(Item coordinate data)
_ _ _ _ _ _ _

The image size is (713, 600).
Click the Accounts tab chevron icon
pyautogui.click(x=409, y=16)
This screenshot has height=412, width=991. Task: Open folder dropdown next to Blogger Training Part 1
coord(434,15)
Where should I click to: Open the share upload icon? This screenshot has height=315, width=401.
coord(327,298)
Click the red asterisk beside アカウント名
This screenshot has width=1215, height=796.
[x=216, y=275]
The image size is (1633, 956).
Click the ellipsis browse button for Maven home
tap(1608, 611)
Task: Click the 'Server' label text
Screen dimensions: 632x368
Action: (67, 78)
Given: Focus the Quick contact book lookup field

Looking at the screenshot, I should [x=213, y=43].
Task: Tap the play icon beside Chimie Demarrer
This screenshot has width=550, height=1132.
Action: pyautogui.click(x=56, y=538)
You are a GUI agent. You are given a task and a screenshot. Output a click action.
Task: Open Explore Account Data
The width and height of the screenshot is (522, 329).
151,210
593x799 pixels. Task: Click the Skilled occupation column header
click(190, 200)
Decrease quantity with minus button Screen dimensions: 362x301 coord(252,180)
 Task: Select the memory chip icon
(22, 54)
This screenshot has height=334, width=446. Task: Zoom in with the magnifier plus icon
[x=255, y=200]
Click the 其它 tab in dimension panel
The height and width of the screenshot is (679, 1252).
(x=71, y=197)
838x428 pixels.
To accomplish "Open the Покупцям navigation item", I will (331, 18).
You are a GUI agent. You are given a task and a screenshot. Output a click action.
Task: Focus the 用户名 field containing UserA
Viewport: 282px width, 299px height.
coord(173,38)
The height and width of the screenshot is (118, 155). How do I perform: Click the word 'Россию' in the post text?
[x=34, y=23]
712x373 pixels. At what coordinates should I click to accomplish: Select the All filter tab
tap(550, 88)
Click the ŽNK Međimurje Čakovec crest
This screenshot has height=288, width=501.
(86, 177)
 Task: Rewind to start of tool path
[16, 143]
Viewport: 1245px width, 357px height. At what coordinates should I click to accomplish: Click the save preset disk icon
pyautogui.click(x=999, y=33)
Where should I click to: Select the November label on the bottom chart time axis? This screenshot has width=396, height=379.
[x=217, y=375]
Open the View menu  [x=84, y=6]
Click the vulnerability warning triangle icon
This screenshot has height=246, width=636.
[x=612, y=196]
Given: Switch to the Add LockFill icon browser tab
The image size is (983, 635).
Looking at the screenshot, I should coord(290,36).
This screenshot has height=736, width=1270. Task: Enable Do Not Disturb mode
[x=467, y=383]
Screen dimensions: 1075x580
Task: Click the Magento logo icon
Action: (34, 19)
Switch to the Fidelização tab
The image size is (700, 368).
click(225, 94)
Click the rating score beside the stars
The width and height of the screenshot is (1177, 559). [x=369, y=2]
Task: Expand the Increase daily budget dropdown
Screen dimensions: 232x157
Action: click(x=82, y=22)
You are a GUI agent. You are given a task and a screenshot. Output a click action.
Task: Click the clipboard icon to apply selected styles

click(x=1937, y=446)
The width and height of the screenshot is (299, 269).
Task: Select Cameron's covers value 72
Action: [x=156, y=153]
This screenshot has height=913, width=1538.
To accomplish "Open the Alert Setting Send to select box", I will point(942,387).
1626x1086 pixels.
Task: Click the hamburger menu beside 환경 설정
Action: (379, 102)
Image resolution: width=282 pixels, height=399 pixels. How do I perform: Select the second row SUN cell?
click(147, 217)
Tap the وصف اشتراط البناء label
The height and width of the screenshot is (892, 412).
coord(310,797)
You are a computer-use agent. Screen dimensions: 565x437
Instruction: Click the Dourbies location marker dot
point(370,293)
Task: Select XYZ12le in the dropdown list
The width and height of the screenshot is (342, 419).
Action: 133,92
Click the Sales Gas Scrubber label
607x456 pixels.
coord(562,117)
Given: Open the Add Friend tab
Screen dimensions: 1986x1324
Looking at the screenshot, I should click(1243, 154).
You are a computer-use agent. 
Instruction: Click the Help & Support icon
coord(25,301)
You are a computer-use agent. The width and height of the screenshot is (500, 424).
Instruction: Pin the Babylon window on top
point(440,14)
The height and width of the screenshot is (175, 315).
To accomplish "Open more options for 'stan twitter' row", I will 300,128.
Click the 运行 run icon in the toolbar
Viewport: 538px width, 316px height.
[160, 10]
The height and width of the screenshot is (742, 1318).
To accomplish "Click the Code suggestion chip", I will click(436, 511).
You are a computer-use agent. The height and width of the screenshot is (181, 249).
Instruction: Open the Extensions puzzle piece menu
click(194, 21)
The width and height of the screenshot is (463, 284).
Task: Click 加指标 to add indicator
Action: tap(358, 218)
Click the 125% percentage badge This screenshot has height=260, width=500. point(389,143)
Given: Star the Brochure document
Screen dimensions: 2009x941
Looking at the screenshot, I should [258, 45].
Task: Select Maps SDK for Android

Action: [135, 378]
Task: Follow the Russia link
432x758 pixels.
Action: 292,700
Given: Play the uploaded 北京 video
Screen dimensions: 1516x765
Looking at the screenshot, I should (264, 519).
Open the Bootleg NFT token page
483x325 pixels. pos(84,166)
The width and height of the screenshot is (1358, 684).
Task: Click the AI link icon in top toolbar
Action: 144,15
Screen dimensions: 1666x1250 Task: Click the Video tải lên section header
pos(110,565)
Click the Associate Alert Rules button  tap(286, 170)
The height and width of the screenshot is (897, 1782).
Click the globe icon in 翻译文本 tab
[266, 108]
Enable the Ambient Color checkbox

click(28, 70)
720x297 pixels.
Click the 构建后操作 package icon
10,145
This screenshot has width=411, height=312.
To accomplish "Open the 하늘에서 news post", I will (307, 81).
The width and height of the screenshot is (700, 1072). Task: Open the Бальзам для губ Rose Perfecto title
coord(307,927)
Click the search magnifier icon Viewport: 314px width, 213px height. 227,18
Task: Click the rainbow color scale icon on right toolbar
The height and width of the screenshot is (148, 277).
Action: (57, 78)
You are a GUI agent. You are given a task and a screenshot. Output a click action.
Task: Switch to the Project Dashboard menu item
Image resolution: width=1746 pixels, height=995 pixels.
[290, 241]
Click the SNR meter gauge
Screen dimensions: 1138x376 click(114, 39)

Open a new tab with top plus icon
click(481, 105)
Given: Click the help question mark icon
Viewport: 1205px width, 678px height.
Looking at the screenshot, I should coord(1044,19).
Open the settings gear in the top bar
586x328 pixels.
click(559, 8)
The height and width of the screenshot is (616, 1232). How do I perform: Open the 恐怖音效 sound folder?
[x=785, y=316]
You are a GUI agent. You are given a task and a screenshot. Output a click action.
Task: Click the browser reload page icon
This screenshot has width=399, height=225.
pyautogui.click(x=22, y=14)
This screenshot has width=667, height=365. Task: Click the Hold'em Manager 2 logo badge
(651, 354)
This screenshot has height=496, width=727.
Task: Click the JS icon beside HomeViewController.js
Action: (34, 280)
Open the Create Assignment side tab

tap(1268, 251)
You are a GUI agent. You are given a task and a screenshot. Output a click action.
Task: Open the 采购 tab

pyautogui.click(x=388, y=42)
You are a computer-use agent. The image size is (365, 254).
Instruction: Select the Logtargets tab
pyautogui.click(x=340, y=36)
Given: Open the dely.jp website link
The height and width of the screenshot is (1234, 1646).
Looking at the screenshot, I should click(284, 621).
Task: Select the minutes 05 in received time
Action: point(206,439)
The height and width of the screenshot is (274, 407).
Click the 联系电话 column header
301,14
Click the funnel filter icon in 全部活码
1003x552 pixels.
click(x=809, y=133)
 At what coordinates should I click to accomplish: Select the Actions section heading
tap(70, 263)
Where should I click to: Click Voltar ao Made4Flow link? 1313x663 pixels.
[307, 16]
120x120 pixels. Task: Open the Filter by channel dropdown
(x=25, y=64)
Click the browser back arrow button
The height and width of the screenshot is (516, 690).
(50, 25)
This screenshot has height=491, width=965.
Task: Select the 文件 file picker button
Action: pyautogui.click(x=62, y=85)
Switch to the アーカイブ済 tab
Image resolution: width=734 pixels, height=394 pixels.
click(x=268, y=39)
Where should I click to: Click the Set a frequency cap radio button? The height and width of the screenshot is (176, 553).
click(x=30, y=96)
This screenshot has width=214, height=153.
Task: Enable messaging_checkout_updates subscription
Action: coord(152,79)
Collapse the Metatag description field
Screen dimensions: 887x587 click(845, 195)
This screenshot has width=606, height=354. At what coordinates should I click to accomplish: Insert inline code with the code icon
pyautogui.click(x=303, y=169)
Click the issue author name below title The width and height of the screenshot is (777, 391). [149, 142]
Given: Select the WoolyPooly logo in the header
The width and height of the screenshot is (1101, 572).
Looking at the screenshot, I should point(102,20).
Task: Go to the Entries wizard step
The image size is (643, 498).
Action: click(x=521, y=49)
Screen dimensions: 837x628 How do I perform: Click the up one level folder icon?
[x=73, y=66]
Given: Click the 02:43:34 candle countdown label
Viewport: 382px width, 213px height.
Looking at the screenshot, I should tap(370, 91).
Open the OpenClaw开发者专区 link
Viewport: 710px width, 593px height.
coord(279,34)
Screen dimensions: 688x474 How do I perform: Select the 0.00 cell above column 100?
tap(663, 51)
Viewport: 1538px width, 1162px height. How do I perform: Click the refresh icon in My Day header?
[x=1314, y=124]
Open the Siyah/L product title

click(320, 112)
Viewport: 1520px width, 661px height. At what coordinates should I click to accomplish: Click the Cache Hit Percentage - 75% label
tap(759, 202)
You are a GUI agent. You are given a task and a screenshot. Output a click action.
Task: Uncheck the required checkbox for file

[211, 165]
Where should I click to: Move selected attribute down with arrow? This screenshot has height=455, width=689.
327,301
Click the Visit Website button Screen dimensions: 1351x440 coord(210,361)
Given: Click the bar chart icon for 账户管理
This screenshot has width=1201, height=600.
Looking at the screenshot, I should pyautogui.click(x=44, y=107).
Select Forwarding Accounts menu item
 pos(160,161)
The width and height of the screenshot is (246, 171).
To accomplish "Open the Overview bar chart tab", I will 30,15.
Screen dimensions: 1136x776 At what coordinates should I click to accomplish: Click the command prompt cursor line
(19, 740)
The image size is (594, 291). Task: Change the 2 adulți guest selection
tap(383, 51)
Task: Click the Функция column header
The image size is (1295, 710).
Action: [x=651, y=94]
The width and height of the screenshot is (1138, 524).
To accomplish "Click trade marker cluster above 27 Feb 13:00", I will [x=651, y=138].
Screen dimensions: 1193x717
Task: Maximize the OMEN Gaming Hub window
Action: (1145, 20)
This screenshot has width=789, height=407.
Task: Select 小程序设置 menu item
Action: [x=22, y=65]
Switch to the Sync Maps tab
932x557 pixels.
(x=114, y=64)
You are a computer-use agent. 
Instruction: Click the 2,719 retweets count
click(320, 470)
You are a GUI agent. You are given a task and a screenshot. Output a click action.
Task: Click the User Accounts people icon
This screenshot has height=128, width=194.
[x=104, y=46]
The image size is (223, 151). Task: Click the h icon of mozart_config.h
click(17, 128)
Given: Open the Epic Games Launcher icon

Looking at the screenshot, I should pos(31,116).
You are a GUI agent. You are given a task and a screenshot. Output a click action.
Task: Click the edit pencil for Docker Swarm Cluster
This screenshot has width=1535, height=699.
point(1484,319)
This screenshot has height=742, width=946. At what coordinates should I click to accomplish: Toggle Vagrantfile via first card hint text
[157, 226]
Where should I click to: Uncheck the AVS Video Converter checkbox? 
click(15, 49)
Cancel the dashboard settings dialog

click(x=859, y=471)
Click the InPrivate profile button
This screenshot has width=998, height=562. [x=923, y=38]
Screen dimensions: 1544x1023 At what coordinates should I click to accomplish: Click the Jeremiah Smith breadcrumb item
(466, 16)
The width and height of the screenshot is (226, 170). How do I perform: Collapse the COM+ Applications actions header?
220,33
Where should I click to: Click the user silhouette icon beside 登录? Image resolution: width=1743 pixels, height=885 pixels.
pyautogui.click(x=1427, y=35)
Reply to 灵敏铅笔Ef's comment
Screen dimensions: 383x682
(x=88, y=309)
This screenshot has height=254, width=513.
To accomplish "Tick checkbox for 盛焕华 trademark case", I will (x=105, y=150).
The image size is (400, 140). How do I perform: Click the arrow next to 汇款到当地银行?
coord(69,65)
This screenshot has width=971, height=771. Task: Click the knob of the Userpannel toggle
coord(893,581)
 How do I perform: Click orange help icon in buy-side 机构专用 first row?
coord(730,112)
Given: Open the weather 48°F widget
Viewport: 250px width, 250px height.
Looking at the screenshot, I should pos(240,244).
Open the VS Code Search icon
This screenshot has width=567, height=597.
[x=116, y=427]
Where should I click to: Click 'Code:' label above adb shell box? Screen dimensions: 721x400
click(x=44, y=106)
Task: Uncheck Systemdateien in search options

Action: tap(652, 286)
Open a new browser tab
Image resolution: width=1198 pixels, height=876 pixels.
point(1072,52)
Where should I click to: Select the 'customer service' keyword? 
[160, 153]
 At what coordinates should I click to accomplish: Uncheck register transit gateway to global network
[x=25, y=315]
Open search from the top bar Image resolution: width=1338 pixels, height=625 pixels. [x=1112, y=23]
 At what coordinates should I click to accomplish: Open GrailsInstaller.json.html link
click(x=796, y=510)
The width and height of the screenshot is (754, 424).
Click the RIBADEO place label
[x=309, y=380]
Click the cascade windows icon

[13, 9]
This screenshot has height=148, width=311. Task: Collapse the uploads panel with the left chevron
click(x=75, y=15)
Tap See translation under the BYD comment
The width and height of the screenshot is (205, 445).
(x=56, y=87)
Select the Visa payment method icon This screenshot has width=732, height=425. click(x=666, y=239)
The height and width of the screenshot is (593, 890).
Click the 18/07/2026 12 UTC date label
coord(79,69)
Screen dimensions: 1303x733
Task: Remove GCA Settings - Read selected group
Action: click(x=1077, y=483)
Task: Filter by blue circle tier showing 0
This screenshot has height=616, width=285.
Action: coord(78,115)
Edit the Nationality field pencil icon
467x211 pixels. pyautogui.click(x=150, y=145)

_ _ _ _ _ _ _

Print every line of the rows above exactly as it appears, starting at the line containing "Screen dimensions: 837x628" and going down through the line containing "Action: [x=651, y=94]", both of those lines included.

EXPECTED ANSWER ::
Screen dimensions: 837x628 How do I perform: Click the up one level folder icon?
[x=73, y=66]
Given: Click the 02:43:34 candle countdown label
Viewport: 382px width, 213px height.
Looking at the screenshot, I should tap(370, 91).
Open the OpenClaw开发者专区 link
Viewport: 710px width, 593px height.
coord(279,34)
Screen dimensions: 688x474 How do I perform: Select the 0.00 cell above column 100?
tap(663, 51)
Viewport: 1538px width, 1162px height. How do I perform: Click the refresh icon in My Day header?
[x=1314, y=124]
Open the Siyah/L product title

click(320, 112)
Viewport: 1520px width, 661px height. At what coordinates should I click to accomplish: Click the Cache Hit Percentage - 75% label
tap(759, 202)
You are a GUI agent. You are given a task and a screenshot. Output a click action.
Task: Uncheck the required checkbox for file

[211, 165]
Where should I click to: Move selected attribute down with arrow? This screenshot has height=455, width=689.
327,301
Click the Visit Website button Screen dimensions: 1351x440 coord(210,361)
Given: Click the bar chart icon for 账户管理
This screenshot has width=1201, height=600.
Looking at the screenshot, I should pyautogui.click(x=44, y=107).
Select Forwarding Accounts menu item
 pos(160,161)
The width and height of the screenshot is (246, 171).
To accomplish "Open the Overview bar chart tab", I will 30,15.
Screen dimensions: 1136x776 At what coordinates should I click to accomplish: Click the command prompt cursor line
(19, 740)
The image size is (594, 291). Task: Change the 2 adulți guest selection
tap(383, 51)
Task: Click the Функция column header
The image size is (1295, 710).
Action: [x=651, y=94]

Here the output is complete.